Robb nodded solemnly looking, for once, more like Jon than his long dead Uncle. There was no hint of his Targaryen bloodline in his son's visage; he was all Stark edges and Tully features. "Is she coming to take the babe?"

Jon cringed and looked away, watching the clear snow-melt rush over smoothed river rocks. He and Sansa rarely spoke of the promise which had bought them their freedom, but the small folk knew or guessed enough to whisper, and Robb had always been quick.

"Perhaps, perhaps not. Depends."

"Depends on if its fire born, like you, you mean," Robb said and, though his tone held no accusations, his words still felt damning.

"Yes," Jon said again, the old bitterness flaring.

There was a long pause in which Jon felt strangely afraid to move or speak, caught in the dread he'd been attempting to ignore since Sansa had first told him she was with child again.

"Edd and I aren't fire born… maybe the babe won't be either," Robb said at last and Jon finally found the strength to rise and pull his son up. He placed his hands heavily on either of Robb's shoulders and looked down at him seriously. His mother's eyes, Robb's eyes, reflected back at him. He wondered if there would be a day that he could look upon his son and not see the dead.
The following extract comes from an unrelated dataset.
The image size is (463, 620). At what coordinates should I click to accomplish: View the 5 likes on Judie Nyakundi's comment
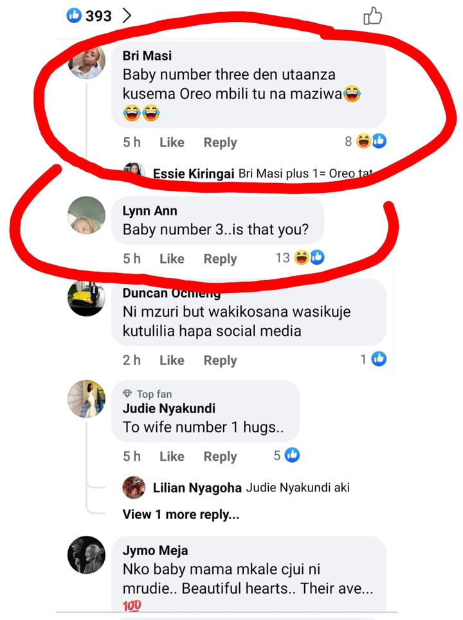(287, 455)
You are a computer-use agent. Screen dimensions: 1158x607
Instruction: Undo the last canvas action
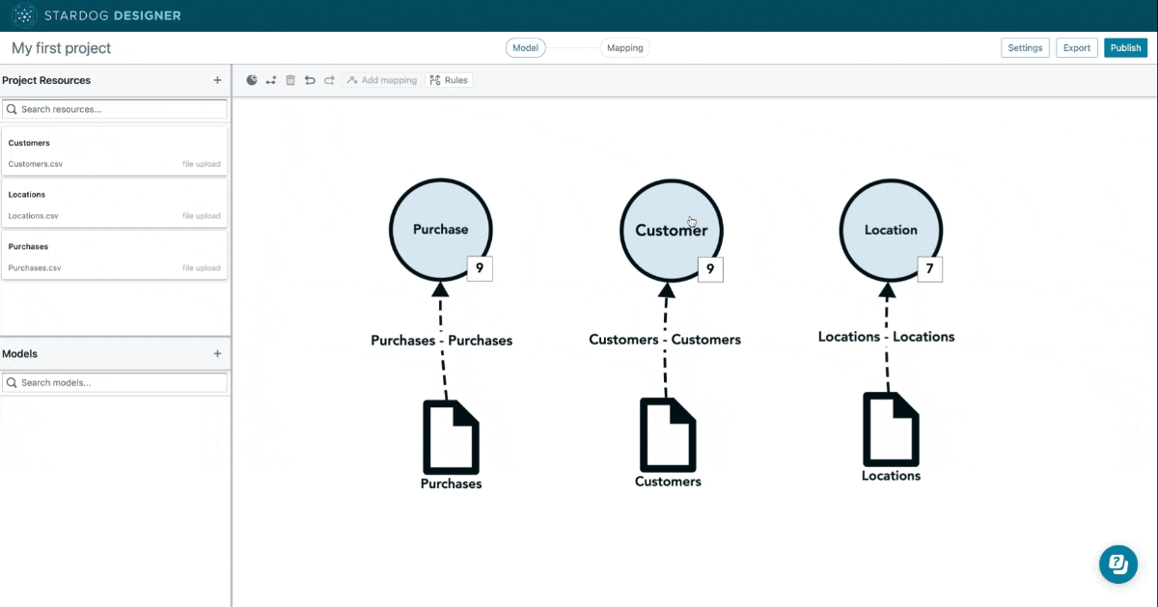point(310,80)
"Your mother and I paid a heavy price to keep the Dragon Queen at bay, my son, if we don't provide her with what we promised, we could risk another war. I know it is hard for you to understand, but we must pray that we can provide Daenerys with an heir."

Robb swallowed thickly and nodded. "I understand, father."

Jon nodded curtly and gathered the deer from the river. "Good, we should get back or your mother will worry."


The courtyard of Winterfell was bustling with activity when they returned, the sun near setting. Sam met them as they led their mounts to the stable, his expression causing Jon to swiftly hand the reigns over to a stable boy and meet his old friend halfway.

"The Queen is laboring," Sam said quietly.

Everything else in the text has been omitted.